The immunostimulatory effects of hydroxypropyltrimethyl ammonium chloride chitosan-carboxymethyl chitosan nanoparticles.

Abstract In this study, we generated chitosan nanoparticles by exploiting the electrostatic interactions between positively charged hydroxypropyltrimethyl ammonium chloride chitosan (HACC) and negatively charged carboxymethyl chitosan (CMC), and examined the effects of altering the molecular weight and carboxymethyl substitution sites of the chitosan molecules. Particle size, potential, and encapsulation efficiency of the various chitosan nanoparticles were examined; the particle size range was 162.40–332.80 nm, the charge range was 19.50–40.60 mV, and the encapsulation efficiency range was 48.4–70.7%. We then examined the immunostimulatory effects of the nanoparticle variants on dendritic cells (DCs); we found that the site of carboxymethyl substitution significantly affected the immunostimulatory effects of the nanoparticles.
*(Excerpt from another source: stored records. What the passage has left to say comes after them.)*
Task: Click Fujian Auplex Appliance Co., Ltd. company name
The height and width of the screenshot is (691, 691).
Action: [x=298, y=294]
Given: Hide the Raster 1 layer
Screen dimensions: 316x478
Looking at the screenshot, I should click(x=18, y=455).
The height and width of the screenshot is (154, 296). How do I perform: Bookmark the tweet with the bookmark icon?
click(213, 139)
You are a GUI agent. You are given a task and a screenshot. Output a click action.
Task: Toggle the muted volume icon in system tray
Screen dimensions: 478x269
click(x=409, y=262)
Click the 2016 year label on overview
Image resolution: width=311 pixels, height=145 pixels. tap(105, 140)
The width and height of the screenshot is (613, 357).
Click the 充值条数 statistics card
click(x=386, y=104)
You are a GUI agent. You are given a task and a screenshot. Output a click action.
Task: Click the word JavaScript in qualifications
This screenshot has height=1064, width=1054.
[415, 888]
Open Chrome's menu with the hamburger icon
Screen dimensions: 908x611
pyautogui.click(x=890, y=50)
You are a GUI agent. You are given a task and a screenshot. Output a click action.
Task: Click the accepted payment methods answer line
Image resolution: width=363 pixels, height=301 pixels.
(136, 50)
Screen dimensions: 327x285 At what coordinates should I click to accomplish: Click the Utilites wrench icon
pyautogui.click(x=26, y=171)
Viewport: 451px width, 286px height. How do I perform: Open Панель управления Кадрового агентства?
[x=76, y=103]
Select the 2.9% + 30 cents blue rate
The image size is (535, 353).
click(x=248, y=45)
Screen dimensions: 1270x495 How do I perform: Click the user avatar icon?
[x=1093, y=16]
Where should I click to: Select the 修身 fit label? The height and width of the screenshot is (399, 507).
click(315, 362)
Two nanoparticle types, 200 kDa N,O-carboxymethyl chitosan-HACC (NO-CMC-HACC) and N-carboxymethyl chitosan-HACC (N-CMC-HACC), greatly promoted the expression of interleukin-6, tumor necrosis factor, and interleukin-1β in DCs. Moreover, NO-CMC-HACC nanoparticles caused an increase in major histocompatibility complex-II (MHC-II), CD11c, CD80, and CD86 secretion in DCs, indicating that these nanoparticles promoted antigen presentation. We then examined chitosan nanoparticle uptake by DCs using laser confocal microscopy; we found that the NO-CMC-HACC nanoparticles were more readily absorbed by DCs compared to the N-CMC-HACC nanoparticles. Therefore, we concluded that 200 kDa NO-CMC-HACC nanoparticles exhibited strong potential as immunological adjuvants.